Answer these questions from the mouse gastrulation text:
(a) How many individually sampled embryos make up the temporal model?
(b) Which sequencing method recorded each single cell's embryo identity during FACS cell-sorting?
(c) At about what embryonic stage was scRNA-seq performed after the Foxc1/2 DKO and control cells were injected?

## Study text

----------

A single embryo, single cell time-resolved model for mouse gastrulation

Mouse embryonic development is a canonical model system for studying mammalian cell fate acquisition. Recently, single-cell atlases comprehensively charted embryonic transcriptional landscapes, yet inference of the coordinated dynamics of cells over such atlases remains challenging. Here we introduce a temporal model for mouse gastrulation, consisting of data from 153 individually sampled embryos spanning 36 hours of molecular diversification. Using new algorithms and precise timing we infer differentiation flows and lineage specification dynamics over the embryonic transcriptional manifold. Rapid transcriptional bifurcations characterize the commitment of early specialized node and blood cells. However, for most lineages, we observe combinatorial multi-furcation dynamics rather than hierarchical transcriptional transitions. In the mesoderm, dozens of transcription factors combinatorially regulate multi-furcations, as we exemplify using time-matched chimeric embryos of Foxc1/Foxc2 mutants. Our study rejects the notion of differentiation being governed by a series of binary choices, providing an alternative quantitative model for cell fate acquisition. Overall design: Single cells from 153 WT mouse embryos (E6.5 - E8.25) were sequenced using MARS-seq2.0 which allowed to record each single cell's embryo identity during FACS cell-sorting. Using chimera and tetraploid complementation assays we analyzed the role of Foxc1 and Foxc2 during mesoderm specification. For both assays, we injected Foxc1/2 DKO and control cells into the blastocyst and performed scRNA-seq at ca. E7.5. Fluorescence intensity and embryo identity of each single cell from chimera and tetraploid embryos was recorded during FACS index-sorting.

----------

Saved entries:
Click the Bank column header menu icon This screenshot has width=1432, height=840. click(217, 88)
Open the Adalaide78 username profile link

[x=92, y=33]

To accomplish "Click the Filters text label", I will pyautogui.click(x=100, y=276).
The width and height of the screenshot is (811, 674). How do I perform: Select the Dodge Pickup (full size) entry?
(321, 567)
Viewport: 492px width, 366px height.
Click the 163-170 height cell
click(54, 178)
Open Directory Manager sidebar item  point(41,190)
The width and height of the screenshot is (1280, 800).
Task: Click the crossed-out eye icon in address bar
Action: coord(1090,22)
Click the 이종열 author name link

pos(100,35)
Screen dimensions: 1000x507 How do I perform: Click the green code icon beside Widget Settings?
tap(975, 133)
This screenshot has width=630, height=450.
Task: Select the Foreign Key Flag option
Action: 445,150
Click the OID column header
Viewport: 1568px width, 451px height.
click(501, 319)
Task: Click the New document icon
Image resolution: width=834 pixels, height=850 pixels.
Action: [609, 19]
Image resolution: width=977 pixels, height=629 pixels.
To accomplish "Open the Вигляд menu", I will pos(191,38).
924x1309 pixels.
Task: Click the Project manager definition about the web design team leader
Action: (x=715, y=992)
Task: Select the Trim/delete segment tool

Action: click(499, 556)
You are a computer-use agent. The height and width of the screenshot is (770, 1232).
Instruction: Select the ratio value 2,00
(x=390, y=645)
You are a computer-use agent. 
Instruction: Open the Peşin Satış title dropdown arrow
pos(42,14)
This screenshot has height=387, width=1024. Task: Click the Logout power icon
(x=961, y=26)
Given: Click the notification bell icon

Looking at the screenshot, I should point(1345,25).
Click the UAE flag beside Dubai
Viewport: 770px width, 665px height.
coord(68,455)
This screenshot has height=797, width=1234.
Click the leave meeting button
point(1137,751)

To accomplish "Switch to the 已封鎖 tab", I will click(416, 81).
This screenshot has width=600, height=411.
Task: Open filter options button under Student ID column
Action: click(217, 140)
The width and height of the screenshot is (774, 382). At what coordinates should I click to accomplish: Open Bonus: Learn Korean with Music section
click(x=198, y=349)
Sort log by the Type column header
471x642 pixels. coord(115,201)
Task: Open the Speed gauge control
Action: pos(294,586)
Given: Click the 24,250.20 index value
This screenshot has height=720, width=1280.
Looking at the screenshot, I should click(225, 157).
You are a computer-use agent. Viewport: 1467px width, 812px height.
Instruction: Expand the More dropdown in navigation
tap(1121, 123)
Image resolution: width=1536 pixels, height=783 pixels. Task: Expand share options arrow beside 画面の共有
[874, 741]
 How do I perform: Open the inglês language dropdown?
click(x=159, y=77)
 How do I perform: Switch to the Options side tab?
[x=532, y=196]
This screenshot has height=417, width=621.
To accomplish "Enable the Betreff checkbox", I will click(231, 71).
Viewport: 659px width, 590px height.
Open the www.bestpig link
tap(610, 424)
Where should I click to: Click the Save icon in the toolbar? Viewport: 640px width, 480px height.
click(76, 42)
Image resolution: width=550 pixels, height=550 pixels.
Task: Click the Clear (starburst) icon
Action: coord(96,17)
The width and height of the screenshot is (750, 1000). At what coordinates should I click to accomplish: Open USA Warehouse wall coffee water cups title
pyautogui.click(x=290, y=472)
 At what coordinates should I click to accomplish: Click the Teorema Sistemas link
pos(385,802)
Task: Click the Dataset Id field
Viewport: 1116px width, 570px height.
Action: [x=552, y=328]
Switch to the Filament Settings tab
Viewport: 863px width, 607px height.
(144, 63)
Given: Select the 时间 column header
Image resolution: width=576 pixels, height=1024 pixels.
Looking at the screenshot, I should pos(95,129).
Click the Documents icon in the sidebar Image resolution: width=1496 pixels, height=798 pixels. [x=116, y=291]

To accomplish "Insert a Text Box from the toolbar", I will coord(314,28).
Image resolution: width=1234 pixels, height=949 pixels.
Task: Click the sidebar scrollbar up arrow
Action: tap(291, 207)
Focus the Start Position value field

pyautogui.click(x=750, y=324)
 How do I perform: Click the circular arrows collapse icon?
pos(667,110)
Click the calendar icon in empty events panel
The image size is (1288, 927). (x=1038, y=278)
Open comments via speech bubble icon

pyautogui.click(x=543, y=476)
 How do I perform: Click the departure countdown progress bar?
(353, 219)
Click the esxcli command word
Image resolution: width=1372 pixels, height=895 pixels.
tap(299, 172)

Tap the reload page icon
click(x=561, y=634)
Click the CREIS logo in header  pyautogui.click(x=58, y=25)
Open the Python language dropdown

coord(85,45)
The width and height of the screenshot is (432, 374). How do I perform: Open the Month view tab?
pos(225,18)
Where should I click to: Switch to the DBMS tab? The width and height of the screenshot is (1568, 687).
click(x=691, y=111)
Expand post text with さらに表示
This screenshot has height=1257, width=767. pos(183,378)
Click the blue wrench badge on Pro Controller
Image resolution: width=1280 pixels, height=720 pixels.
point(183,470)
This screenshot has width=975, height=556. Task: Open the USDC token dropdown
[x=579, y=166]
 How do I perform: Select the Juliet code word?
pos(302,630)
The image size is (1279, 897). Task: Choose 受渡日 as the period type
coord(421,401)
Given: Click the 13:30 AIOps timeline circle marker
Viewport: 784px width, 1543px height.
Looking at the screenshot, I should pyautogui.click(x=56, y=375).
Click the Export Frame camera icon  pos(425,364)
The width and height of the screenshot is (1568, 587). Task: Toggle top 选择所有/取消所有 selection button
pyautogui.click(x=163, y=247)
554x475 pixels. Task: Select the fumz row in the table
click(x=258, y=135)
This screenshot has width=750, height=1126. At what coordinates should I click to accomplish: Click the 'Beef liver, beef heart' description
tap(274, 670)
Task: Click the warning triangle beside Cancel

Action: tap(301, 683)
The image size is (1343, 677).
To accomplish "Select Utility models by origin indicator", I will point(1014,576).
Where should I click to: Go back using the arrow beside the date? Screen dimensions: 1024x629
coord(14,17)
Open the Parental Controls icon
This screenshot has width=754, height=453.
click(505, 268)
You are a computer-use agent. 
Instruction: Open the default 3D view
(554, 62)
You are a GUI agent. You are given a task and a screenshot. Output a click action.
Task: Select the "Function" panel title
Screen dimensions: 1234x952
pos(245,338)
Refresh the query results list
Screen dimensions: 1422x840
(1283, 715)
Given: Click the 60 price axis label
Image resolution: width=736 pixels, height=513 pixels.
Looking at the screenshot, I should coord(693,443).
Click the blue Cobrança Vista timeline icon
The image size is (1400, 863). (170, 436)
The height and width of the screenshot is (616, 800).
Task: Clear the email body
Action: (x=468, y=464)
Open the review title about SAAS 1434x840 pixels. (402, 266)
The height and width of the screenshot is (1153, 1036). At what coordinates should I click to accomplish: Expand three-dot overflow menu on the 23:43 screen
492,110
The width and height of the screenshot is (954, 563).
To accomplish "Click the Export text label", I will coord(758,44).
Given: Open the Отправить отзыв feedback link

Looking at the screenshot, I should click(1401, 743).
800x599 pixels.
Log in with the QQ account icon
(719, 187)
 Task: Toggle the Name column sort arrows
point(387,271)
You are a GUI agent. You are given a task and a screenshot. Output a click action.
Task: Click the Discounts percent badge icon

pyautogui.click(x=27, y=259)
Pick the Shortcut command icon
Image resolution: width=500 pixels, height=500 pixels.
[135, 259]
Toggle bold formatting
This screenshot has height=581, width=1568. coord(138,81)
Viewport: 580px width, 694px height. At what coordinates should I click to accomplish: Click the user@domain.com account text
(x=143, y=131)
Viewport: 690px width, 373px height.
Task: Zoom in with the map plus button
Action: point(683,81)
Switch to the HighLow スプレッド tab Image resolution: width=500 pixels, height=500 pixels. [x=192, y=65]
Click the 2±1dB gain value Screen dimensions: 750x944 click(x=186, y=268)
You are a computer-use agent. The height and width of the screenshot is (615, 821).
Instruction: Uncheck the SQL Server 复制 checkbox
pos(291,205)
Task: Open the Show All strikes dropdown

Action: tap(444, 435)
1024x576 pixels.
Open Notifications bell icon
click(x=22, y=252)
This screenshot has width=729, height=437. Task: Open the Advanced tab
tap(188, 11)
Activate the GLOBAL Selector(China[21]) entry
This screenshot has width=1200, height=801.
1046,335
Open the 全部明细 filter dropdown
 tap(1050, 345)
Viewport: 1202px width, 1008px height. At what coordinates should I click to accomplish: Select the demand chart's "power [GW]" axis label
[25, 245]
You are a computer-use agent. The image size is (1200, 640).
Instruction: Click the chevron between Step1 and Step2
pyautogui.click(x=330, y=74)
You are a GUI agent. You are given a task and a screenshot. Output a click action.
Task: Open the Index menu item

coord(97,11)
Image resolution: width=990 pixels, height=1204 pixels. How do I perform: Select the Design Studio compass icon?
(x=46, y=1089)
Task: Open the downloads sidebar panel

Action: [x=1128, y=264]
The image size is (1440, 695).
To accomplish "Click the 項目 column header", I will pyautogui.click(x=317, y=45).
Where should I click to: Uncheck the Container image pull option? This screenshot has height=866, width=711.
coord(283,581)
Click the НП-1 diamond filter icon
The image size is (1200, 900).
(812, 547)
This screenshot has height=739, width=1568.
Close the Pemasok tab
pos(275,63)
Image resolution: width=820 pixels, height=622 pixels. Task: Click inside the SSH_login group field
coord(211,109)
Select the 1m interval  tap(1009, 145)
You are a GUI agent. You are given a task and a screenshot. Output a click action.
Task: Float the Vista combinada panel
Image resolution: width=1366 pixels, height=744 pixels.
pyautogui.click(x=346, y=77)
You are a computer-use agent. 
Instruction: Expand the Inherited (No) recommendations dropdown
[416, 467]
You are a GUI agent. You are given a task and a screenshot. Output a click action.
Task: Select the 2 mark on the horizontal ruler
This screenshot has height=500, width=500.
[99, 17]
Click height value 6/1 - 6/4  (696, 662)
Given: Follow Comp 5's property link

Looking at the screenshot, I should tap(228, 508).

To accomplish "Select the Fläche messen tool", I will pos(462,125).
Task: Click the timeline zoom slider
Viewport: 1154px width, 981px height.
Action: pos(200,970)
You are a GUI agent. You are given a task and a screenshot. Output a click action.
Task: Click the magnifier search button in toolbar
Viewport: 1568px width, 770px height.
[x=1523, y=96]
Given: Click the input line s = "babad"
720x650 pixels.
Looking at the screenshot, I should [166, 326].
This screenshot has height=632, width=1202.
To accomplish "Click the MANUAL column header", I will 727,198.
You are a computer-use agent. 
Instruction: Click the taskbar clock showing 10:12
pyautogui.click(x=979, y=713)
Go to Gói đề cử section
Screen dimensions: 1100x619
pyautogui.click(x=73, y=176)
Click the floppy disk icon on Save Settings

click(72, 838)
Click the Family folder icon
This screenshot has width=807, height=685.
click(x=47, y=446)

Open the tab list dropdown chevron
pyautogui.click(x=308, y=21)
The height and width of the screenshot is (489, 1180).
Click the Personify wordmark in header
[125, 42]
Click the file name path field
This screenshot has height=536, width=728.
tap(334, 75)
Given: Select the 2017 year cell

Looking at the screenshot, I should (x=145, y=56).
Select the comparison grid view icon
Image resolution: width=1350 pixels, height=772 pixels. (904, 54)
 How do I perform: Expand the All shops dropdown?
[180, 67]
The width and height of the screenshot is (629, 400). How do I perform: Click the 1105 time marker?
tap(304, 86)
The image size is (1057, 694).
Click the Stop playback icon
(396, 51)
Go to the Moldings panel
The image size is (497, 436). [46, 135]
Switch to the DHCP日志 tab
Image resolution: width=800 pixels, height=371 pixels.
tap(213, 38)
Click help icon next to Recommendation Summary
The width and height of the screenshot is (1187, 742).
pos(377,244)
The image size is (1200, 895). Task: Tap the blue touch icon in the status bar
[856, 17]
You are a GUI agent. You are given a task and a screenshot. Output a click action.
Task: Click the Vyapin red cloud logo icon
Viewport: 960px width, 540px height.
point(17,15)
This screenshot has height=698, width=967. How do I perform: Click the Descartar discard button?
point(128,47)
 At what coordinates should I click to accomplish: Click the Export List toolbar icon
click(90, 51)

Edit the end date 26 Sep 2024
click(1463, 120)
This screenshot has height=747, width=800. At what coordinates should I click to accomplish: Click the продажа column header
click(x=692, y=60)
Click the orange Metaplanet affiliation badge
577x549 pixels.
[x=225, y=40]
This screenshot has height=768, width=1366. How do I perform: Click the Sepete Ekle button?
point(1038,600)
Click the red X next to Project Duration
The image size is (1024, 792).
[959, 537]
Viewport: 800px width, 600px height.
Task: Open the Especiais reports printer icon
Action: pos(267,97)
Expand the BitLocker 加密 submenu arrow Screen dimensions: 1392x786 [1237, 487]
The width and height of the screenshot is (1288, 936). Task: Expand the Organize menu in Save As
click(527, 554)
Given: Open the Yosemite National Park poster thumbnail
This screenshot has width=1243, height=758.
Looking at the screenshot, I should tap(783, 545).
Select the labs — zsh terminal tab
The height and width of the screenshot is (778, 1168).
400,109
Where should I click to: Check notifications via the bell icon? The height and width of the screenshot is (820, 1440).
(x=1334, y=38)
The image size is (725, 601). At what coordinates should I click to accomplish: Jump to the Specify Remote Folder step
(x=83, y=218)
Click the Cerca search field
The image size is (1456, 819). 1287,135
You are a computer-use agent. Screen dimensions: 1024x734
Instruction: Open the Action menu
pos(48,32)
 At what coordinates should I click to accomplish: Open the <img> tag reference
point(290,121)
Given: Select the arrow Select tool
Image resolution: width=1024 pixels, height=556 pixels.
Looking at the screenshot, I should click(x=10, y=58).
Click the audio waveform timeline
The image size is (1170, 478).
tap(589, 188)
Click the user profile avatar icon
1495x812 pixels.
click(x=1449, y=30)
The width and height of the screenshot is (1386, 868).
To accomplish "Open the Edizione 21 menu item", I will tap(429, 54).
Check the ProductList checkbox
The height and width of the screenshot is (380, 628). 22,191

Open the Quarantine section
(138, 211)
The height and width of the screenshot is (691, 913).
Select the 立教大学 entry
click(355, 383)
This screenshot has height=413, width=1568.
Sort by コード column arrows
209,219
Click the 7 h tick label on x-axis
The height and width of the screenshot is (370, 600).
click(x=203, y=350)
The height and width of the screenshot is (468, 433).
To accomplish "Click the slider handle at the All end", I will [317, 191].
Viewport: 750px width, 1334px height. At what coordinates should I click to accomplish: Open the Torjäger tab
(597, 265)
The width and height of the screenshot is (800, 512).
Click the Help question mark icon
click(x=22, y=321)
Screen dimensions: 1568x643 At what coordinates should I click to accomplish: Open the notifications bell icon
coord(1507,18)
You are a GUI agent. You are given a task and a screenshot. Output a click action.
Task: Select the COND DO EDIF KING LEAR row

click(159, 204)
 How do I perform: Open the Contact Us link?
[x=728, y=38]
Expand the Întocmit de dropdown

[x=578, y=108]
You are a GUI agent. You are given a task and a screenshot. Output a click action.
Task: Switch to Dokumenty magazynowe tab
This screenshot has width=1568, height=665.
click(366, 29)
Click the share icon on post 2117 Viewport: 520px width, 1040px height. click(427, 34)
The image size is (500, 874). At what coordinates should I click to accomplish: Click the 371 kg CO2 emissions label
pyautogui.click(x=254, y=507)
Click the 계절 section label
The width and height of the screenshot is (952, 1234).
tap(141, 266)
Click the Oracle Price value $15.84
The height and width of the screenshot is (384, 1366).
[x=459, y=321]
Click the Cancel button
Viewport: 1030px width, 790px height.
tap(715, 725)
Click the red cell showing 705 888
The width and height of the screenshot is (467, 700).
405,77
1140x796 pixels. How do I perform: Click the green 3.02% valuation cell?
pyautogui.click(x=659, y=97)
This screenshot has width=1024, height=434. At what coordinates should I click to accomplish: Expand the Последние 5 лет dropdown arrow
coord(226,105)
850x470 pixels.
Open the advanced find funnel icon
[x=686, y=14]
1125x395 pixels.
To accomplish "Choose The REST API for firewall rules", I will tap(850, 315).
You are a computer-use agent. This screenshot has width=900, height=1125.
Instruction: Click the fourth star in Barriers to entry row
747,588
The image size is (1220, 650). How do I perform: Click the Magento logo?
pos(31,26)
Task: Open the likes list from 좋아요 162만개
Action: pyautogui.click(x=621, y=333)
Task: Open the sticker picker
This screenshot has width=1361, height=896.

----------

## Task response
(a) 153 embryos
(b) MARS-seq2.0
(c) ca. E7.5